In the listing below, the lines starting with the line with "Select the crosshair" and going on through the line with "585x430 pixels." are to be reproduced exactly, and only those.

- - - -

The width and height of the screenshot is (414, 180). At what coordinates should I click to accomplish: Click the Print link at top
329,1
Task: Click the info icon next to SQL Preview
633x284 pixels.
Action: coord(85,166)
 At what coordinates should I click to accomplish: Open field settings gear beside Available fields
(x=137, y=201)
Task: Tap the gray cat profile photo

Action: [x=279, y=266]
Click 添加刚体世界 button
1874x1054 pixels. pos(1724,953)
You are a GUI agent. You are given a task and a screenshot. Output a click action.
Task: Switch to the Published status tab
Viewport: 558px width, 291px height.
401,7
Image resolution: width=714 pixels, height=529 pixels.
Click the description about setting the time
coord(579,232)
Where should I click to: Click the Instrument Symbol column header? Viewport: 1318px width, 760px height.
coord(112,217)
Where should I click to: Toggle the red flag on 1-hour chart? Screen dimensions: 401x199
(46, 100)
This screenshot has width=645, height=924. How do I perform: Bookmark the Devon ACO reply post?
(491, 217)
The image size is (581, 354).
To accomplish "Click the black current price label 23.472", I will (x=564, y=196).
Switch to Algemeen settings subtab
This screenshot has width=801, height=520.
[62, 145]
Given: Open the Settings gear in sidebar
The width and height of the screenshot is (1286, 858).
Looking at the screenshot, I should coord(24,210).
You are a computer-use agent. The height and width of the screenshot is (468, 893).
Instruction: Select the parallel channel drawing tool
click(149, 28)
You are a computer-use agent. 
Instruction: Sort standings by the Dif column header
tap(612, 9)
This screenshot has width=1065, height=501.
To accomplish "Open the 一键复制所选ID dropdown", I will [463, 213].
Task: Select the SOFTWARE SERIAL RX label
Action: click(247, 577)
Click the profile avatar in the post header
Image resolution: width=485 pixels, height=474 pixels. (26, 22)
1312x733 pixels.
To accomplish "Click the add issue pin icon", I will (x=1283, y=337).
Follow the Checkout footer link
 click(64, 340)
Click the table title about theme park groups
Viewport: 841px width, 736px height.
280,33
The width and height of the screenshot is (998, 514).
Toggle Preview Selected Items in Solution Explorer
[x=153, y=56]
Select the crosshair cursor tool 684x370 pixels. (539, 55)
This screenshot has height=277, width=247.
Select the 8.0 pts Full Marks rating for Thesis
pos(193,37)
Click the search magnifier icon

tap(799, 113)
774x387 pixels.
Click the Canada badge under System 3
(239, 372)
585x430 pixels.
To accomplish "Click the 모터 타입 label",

- - - -

- [Answer space]
Select the crosshair cursor tool 684x370 pixels. (539, 55)
This screenshot has height=277, width=247.
Select the 8.0 pts Full Marks rating for Thesis
pos(193,37)
Click the search magnifier icon

tap(799, 113)
774x387 pixels.
Click the Canada badge under System 3
(239, 372)
585x430 pixels.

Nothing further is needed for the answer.